Transfer learning improves outcome predictions for ASD from gene expression in blood (original) (raw)
2021, bioRxiv (Cold Spring Harbor Laboratory)
Background Predicting outcomes on human genetic studies is difficult because the number of variables (genes) is often much larger than the number of observations (human subject tissue samples). We investigated means for improving model performance on the types of under-constrained problems that are typical in human genetics, where the number of strongly correlated genes (features) may exceed 10,000, and the number of study participants (observations) may be limited to under 1,000. Methods We created 'train', 'validate' and 'test' datasets from 240 microarray observations from 127 subjects diagnosed with autism spectrum disorder (ASD) and 113 'typically developing' (TD) subjects.
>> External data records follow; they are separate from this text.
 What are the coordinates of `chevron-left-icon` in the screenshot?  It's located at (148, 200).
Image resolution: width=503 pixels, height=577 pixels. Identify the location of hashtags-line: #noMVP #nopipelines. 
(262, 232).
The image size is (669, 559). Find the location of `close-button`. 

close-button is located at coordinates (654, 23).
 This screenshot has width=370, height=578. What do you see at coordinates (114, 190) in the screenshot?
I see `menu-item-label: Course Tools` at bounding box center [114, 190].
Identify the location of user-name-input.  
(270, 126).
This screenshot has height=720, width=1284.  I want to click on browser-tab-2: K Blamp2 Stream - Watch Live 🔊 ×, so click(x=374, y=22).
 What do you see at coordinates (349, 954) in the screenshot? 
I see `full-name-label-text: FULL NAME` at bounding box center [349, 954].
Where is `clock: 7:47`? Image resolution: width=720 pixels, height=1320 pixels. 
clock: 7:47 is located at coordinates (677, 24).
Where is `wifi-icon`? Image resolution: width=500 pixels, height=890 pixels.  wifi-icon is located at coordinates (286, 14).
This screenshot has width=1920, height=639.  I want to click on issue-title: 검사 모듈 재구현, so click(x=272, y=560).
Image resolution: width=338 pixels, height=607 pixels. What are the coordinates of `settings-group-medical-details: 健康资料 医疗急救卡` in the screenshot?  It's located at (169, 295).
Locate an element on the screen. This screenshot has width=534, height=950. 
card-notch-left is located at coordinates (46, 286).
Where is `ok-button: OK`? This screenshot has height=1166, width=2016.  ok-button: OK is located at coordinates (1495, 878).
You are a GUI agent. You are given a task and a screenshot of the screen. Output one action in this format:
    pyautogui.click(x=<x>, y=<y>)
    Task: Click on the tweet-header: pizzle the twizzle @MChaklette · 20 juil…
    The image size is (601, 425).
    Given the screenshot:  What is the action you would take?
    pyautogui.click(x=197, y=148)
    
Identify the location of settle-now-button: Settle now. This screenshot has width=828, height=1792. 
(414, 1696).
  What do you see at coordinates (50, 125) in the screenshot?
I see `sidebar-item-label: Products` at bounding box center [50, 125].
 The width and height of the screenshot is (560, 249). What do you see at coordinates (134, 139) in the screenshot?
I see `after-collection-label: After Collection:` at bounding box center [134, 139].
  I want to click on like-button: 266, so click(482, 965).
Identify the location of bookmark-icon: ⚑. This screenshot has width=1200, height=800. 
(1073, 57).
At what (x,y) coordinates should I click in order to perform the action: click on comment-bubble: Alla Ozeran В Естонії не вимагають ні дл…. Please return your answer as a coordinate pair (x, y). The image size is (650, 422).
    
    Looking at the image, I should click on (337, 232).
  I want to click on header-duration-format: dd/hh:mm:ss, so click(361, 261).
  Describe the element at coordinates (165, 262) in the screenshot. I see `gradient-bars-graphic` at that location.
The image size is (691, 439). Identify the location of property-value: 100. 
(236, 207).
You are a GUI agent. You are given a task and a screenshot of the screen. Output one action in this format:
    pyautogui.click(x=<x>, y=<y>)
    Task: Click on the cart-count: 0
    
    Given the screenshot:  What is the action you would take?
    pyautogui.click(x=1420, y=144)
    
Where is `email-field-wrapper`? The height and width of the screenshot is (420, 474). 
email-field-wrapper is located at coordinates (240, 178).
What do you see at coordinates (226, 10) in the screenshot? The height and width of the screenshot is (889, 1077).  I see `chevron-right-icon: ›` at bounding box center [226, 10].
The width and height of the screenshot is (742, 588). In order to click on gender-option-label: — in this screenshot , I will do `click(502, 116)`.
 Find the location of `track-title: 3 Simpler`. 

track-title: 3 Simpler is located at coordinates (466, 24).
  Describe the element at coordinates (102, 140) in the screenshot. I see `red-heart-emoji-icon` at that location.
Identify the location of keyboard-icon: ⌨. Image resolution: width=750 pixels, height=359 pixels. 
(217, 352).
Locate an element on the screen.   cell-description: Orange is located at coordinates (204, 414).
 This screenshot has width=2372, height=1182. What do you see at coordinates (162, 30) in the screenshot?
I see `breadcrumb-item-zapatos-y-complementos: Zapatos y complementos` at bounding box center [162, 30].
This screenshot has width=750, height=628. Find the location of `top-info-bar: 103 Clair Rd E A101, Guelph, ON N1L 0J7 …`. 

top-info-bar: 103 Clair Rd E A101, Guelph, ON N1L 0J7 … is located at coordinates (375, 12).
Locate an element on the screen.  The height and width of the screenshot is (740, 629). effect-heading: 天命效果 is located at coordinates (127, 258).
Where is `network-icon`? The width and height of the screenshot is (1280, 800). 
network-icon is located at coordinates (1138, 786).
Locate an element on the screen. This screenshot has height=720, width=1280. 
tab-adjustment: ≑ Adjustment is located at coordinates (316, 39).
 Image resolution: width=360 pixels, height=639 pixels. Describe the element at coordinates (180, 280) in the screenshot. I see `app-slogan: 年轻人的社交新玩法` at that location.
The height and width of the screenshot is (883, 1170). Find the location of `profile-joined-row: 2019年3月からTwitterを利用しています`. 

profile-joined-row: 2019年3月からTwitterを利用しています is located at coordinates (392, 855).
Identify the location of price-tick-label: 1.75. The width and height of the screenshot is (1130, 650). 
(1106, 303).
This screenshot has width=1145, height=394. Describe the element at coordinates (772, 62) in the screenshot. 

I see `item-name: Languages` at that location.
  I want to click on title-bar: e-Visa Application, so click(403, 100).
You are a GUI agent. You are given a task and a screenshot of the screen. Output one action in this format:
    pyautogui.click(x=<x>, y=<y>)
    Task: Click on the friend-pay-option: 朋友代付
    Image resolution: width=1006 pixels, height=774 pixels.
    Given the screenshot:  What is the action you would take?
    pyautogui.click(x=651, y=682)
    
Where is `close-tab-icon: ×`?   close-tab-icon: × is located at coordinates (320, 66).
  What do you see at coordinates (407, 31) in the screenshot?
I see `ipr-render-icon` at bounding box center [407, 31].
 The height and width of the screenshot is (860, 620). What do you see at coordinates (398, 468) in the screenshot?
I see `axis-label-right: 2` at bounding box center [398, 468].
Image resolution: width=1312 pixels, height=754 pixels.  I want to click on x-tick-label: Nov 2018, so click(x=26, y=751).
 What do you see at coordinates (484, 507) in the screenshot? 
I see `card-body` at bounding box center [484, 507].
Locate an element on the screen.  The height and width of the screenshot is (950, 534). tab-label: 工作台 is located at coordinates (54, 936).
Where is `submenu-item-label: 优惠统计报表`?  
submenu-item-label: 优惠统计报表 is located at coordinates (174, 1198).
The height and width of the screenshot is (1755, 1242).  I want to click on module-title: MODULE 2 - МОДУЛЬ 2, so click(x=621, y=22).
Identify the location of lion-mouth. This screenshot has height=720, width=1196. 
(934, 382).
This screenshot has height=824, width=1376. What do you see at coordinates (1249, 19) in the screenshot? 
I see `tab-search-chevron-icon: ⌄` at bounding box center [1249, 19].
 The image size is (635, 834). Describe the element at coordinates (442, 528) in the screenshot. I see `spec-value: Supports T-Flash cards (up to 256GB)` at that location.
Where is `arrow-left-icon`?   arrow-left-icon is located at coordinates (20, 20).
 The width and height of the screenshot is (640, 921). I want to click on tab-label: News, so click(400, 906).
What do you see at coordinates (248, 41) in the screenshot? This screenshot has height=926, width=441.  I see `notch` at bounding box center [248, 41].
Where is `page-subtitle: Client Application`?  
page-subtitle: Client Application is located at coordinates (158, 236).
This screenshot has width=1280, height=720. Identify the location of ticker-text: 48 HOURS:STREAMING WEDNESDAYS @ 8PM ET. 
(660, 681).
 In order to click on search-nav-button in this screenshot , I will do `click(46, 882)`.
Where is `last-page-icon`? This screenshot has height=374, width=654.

We trained a neural network model (a.k.a., the 'naive' model) on 10,422 genes using the 'train' dataset, composed of 70 ASD and 65 TD subjects, and we restricted the model to one, fully-connected hidden layer to minimize the number of trainable parameters, including a dropout layer to help prevent overfitting. We experimented with alternative network architectures and tuned the hyperparameters using the 'validate' dataset, and performed a single, final evaluation using the holdout 'test' dataset. Next, we trained a neural network model using the identical architecture and identical genes to predict tissue type in GTEx data. We transferred that learning by replacing the top layer of the GTEx model with a layer to predict ASD outcome and we retrained the new layer on the ASD dataset, again using the identical 10,422 genes.